I think it is important for people to know that immigration status is not a static characteristic of individuals. Citizenship, legal permanent resident status, and undocumented statuses are actually dynamic. For instance, someone who is currently a citizen and is foreign-born may have spent previous time undocumented. Thus, it is important to consider immigration status as a dynamic variable, one that can change throughout one’s life course.
Who is a researcher you admire and why?
I admire too many researchers to mention! They all share similar characteristics, though. They are humble, and are generous with their time. I would not be where I am at without the support of advisers who care deeply not only about research, but also about strengthening the pipeline to academia.
My most esteemed teachers have been individuals who are meticulous with their craft and invest time in passing the baton of rigorous research to younger generations.
How has being an HPRS Scholar helped you during your time as a doctoral candidate?

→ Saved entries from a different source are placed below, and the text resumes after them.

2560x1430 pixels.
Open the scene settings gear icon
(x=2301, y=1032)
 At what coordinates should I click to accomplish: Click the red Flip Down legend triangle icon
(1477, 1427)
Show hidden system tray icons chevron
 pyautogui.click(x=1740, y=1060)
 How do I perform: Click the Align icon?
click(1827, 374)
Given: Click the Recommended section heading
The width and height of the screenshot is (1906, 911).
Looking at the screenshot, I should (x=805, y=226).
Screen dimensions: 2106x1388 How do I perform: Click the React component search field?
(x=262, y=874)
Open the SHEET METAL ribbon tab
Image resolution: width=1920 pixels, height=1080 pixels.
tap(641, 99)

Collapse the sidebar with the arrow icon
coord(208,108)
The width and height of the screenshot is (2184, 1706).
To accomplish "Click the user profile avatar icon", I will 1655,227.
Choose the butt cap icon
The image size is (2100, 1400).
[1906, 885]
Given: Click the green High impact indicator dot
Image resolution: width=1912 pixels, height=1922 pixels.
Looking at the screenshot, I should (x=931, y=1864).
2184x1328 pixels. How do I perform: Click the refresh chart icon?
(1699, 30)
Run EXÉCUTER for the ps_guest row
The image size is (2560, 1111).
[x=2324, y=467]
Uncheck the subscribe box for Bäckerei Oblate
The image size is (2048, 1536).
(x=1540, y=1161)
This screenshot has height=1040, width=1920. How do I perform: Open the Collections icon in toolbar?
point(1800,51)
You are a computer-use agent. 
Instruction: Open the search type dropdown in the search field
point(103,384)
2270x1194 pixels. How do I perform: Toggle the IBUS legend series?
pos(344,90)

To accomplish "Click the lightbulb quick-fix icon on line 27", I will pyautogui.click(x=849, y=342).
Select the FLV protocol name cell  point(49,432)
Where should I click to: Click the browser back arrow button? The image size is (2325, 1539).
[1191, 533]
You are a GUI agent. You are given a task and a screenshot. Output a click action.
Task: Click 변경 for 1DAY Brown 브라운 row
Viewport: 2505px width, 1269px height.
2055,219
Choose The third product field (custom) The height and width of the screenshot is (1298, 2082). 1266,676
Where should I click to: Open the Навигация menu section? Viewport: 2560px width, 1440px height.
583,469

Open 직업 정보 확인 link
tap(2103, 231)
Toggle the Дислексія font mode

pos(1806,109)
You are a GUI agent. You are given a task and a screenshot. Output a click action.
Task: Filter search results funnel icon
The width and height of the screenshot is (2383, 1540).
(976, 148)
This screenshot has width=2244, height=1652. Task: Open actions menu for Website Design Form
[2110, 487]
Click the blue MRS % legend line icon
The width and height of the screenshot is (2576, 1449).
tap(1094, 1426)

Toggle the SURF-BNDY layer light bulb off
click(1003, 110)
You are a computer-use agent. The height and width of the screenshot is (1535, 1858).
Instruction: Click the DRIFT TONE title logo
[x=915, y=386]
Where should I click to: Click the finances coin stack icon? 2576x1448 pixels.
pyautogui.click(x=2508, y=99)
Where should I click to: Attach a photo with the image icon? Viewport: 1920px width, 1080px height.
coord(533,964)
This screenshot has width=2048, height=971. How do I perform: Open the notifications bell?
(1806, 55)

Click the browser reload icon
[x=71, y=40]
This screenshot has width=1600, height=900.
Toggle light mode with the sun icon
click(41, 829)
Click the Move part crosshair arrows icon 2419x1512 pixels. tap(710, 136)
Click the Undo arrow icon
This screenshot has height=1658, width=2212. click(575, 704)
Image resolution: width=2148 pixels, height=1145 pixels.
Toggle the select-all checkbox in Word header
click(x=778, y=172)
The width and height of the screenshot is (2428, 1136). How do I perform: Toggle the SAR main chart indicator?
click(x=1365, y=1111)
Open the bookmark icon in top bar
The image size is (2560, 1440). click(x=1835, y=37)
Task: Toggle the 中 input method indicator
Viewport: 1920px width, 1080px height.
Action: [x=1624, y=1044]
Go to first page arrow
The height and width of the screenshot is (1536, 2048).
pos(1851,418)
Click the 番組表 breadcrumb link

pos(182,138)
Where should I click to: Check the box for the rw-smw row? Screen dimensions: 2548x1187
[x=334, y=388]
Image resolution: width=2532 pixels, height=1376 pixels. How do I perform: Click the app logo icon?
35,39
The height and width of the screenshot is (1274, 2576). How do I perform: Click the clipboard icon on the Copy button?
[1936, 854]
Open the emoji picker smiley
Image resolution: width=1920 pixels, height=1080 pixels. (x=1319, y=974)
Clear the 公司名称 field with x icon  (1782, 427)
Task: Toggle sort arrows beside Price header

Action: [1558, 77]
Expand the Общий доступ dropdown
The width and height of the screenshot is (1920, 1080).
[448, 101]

HPRS has provided me with a broader vision and policy agenda that I apply toward my research. For instance, I have learned about how to communicate my research to an audience beyond the sociology discipline. I now see it as a responsibility to contribute to larger discussions about immigration in interdisciplinary settings. The HPRS community has elevated my graduate training.
The HPRS community represents one of the best treasures of my graduate career. I am thankful to have a constellation of scholars from whom I actively learn, and who are a well of support.
In the RWJF HPRS program, we have worked with you to help you think further about using your research to develop policy. If you could use your research to change any policy, what policy would it be?
I would decriminalize being an immigrant without legal status. Of course such policy discussions are complicated and need to be combined with discussions about abolishing ICE, and the detention/prison industrial complexes.
OK, here’s a fun question to wrap things up. If you had a talk show, who would your first three guests be?
I would invite artists and poets: Ocean Vuong, Yesika Salgado, and Yosimar Reyes. Their words and poetry always remind me about the power of language. After all, sociologists are writers, too.